Interestinthings Law, Startups, Music; maybe in that order

31Aug/100

Google Voice: too good not to fail

"If you wanna to be a phone company, you can't go dead."*

Ok, but then you have to be a phone company. You have to roll out your own physical circuit-switched infrastructure that's managed at every junction. The phone network was evolved slowly over a century with reliability as one of the only concerns (since, as a regulated monopoly, they were only competing with not having a phone). For all its other faults, it delivered that dial tone, pretty much every minute of every day.

What's happening with Skype and Google Voice is that people are beginning to negotiate whether more features and less cost is worth trading in some of the POTS network's legendary reliability. In some ways, it's been an ongoing process since the Great Broadening of cellphone ownership in the 90s. All of a sudden, we could imagine life without a landline, and many of us decided that was the life to live. Now we have a nice handful of options for voice communication, and a metric ton of non-voice options.

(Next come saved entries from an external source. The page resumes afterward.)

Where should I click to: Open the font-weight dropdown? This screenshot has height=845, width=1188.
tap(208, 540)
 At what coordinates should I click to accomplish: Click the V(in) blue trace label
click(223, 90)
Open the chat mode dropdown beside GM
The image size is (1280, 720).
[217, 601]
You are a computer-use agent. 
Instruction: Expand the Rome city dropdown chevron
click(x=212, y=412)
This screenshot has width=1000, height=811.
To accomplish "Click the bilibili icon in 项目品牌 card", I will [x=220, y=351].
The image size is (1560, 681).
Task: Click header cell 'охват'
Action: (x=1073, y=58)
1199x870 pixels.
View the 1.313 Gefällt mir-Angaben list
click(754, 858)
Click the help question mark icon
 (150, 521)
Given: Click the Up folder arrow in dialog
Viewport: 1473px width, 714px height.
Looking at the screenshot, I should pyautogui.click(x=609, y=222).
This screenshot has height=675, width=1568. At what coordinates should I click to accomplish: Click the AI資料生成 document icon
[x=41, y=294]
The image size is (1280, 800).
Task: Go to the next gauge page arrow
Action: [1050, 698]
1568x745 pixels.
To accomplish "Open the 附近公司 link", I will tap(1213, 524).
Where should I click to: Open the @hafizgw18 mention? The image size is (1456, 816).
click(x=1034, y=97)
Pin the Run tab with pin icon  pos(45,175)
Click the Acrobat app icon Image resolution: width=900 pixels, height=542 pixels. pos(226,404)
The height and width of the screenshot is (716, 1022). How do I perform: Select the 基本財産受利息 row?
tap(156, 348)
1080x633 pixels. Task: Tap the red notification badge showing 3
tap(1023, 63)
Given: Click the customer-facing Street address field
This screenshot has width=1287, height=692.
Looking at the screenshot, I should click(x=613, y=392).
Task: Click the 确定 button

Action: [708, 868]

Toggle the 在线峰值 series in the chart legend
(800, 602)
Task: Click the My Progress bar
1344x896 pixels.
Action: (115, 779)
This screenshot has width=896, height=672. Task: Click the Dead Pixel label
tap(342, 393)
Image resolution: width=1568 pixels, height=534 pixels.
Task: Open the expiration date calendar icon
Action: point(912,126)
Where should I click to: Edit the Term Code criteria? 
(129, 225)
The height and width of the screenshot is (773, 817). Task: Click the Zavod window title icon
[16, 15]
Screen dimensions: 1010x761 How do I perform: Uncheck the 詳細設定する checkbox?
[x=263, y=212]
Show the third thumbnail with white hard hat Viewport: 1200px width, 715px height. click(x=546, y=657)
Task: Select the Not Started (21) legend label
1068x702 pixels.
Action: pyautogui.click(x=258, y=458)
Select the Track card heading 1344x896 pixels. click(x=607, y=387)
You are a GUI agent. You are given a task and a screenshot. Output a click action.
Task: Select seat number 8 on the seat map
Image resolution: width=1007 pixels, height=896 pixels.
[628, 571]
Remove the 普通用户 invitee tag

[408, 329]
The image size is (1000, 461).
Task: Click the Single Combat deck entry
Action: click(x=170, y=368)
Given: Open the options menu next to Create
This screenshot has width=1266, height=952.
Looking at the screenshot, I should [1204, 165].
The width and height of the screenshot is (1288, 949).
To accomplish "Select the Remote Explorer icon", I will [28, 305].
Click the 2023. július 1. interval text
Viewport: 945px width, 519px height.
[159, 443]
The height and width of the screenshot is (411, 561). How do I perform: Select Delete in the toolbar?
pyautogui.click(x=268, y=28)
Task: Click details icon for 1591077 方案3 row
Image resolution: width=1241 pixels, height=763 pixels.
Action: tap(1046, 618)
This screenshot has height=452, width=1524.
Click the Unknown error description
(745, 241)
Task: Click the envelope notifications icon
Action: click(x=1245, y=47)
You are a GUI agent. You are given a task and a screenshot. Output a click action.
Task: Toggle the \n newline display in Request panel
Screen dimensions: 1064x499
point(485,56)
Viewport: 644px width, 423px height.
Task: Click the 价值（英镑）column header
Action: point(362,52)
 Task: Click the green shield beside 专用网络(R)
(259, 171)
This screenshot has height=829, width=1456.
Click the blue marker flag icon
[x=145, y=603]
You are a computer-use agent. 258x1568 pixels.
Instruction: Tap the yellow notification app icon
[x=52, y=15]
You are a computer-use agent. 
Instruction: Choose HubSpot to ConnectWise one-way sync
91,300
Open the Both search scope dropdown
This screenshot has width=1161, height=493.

One of the most fundamental attributes of the Internet is that things can fail, from the physical layer all the way up to the "business layer," and that has produced not only a staggering pace of innovation, but also an impressive kind of meta-reliability through redundancy. Things don't always work, but there are almost always other ways to do said things. Of course reliability is a feature; often it's one of the most important ones. If we hold out for perfect reliability, though, we will most likely have to wait for Ma Bell 2.0, and there are plenty of reasons we shouldn't want that. Instead, we should recognize all the options we already have; our own personal array of redundant communication channels, suited to our tastes.

*-I recognize the linked post is a couple of years old, but Arrington reiterated the sentiment in a post last week, which is what got me going here.